WHAT TO WORK ON: Extract each line of the rows below that contains the word "particular", copying those lines in full.
(GIVEN DATA Opens)
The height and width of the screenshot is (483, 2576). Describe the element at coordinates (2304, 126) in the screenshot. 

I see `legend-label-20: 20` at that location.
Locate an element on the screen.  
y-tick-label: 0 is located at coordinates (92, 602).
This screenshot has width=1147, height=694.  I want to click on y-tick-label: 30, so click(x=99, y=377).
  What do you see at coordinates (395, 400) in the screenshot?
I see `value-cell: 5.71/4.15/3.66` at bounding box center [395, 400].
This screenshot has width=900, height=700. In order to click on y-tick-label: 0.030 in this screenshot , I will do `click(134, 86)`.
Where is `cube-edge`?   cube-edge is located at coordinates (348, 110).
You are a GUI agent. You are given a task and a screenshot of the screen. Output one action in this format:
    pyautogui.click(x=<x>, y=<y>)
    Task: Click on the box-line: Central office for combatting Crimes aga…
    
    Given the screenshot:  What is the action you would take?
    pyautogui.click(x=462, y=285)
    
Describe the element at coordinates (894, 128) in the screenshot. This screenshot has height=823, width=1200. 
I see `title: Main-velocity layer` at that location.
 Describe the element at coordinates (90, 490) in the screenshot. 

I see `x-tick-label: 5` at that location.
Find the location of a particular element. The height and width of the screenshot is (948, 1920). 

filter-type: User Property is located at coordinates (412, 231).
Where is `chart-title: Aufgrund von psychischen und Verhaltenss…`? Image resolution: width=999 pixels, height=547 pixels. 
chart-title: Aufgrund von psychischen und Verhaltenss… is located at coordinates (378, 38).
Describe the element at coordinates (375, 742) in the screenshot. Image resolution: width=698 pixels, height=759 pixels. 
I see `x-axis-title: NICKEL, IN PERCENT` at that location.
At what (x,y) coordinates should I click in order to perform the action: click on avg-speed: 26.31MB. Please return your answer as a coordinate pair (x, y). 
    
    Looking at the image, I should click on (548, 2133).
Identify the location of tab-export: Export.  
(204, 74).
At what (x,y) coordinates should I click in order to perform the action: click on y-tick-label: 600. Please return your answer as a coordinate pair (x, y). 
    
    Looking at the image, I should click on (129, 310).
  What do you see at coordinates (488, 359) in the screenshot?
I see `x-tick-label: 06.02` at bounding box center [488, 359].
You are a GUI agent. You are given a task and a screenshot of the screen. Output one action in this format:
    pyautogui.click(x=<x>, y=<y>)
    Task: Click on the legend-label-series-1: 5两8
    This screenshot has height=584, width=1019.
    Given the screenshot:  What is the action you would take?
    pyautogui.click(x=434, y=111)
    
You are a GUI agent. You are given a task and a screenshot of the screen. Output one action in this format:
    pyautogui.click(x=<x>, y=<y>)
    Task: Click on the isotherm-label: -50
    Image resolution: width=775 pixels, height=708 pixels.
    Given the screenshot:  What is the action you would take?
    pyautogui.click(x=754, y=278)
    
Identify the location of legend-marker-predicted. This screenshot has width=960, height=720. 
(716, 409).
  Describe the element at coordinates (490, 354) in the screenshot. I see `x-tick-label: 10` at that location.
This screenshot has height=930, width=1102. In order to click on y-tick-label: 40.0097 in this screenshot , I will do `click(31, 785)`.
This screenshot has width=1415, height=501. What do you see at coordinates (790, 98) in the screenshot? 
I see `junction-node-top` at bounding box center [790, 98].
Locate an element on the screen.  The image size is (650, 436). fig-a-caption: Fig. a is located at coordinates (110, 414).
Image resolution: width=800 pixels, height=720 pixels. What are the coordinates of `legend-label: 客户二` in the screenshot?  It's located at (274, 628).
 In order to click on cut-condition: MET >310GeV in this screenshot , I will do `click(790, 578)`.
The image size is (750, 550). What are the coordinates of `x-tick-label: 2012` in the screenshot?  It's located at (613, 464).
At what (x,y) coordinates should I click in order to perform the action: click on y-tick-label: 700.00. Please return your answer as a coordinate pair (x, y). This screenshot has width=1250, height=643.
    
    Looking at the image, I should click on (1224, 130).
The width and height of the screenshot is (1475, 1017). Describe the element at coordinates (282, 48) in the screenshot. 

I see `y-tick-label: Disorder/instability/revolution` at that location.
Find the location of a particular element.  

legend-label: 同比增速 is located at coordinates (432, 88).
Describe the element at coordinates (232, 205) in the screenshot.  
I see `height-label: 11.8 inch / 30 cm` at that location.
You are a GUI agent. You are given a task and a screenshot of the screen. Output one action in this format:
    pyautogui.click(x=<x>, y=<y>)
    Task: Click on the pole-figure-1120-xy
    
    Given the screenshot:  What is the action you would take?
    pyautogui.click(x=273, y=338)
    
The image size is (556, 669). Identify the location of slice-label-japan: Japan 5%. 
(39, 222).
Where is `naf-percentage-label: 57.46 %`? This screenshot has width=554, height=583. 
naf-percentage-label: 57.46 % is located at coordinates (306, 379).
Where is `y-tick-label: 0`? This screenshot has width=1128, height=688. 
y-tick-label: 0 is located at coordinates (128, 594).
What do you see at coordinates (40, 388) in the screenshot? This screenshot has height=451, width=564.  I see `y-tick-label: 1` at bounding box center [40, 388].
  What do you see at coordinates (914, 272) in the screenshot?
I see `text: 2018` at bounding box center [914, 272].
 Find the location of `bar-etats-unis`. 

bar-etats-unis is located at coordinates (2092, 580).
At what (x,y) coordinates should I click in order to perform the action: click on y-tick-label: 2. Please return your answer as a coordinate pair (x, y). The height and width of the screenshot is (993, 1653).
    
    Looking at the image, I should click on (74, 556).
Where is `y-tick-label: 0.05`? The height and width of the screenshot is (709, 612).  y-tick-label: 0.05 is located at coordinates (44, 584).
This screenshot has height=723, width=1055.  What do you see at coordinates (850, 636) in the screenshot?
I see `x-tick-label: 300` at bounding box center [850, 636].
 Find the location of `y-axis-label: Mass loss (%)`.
(GIVEN DATA Closes)
THE COMPLETED TASK:
Find the location of a particular element. The height and width of the screenshot is (948, 1920). 
Find the location of a particular element.  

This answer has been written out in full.